Revisiting DETR for Small Object Detection via Noise-Resilient Query Optimization
This work improves small object detection for computer vision applications, representing a novel method for a known bottleneck.
The paper tackles the problem of small object detection in Transformer-based detectors by addressing noise sensitivity in feature pyramid networks and poor query quality in label assignment, resulting in a novel Noise-Resilient Query Optimization (NRQO) paradigm that outperforms state-of-the-art baselines on multiple benchmarks.
Despite advancements in Transformer-based detectors for small object detection (SOD), recent studies show that these detectors still face challenges due to inherent noise sensitivity in feature pyramid networks (FPN) and diminished query quality in existing label assignment strategies.

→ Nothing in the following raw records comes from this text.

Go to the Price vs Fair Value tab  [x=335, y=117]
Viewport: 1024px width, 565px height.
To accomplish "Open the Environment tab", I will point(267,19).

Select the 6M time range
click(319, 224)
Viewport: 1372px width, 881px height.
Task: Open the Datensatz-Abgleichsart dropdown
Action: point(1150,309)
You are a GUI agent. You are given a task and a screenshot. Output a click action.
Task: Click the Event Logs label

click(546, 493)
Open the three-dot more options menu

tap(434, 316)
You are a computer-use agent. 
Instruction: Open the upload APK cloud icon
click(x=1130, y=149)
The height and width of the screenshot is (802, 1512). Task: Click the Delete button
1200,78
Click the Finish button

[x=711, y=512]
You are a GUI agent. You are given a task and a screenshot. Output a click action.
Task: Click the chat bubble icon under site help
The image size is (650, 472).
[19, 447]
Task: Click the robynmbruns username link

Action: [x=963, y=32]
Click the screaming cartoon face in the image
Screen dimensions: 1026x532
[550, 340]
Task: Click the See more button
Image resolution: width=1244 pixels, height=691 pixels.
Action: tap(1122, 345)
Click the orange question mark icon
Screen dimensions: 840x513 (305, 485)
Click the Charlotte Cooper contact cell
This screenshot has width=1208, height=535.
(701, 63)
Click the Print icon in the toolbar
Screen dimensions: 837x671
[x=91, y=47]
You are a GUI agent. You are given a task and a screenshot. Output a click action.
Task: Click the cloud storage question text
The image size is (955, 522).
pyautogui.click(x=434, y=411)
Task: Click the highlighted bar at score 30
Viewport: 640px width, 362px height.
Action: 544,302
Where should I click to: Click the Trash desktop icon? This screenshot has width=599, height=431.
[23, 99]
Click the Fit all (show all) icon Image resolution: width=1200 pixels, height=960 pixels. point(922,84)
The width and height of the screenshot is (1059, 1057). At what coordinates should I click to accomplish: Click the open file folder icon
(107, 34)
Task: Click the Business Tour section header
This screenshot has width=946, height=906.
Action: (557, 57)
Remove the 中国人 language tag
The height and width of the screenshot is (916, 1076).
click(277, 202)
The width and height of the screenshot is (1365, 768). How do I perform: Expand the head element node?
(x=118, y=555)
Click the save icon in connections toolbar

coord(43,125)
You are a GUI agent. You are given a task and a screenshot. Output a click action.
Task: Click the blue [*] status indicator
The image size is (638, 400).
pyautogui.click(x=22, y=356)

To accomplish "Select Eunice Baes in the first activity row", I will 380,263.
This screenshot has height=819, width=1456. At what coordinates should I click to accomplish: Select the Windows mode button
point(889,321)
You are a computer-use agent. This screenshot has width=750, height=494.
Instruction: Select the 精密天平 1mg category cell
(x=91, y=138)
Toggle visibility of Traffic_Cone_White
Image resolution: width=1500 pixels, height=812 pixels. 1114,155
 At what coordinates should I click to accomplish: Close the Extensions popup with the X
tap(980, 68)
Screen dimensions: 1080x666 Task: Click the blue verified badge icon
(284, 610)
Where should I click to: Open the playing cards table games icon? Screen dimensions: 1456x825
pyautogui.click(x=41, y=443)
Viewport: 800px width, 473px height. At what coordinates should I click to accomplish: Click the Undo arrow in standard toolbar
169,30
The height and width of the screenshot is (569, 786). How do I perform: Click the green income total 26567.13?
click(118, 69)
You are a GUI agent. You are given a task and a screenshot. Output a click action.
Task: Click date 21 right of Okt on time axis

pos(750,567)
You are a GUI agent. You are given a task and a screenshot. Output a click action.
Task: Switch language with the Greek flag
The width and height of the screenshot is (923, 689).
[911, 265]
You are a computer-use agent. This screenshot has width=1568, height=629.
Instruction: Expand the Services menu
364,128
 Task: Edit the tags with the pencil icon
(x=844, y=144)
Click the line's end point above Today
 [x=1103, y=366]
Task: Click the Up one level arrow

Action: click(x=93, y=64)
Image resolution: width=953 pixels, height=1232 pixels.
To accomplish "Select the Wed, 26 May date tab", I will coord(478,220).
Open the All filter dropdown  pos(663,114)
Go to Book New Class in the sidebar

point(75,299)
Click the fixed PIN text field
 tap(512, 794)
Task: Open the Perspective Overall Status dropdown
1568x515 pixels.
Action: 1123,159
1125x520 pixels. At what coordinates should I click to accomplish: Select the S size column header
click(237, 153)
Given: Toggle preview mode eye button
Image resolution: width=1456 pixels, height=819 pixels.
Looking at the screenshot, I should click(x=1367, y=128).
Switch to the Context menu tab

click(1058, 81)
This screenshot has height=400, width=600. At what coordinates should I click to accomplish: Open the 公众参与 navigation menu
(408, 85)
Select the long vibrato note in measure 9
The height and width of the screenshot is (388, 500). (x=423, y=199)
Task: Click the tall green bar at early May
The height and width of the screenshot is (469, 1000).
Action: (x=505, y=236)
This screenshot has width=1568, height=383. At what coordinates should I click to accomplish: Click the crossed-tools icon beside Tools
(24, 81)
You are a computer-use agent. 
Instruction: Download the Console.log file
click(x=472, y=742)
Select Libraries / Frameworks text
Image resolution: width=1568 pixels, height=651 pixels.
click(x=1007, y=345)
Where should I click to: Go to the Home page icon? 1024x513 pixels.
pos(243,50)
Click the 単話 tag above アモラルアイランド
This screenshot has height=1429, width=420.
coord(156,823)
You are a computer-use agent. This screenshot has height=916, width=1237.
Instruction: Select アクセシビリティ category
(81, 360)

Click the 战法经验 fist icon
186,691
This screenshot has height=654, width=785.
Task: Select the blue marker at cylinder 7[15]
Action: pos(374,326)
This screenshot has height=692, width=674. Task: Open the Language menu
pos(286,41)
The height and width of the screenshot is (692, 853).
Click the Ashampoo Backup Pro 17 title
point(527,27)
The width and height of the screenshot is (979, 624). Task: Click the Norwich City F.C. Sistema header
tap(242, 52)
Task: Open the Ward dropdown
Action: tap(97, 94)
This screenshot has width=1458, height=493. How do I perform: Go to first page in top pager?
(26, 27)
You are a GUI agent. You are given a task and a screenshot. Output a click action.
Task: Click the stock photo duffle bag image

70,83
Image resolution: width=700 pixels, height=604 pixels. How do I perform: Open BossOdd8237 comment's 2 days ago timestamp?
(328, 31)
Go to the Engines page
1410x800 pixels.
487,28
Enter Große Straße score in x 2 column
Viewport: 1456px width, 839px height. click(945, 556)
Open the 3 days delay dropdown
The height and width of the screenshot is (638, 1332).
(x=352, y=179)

In this paper, we propose a novel Noise-Resilient Query Optimization (NRQO) paradigm, which innovatively incorporates the Noise-Tolerance Feature Pyramid Network (NT-FPN) and the Pairwise-Similarity Region Proposal Network (PS-RPN). Specifically, NT-FPN mitigates noise during feature fusion in FPN by preserving spatial and semantic information integrity. Unlike existing label assignment strategies, PS-RPN generates a sufficient number of high-quality positive queries by enhancing anchor-ground truth matching through position and shape similarities, without the need for additional hyperparameters. Extensive experiments on multiple benchmarks consistently demonstrate the superiority of NRQO over state-of-the-art baselines.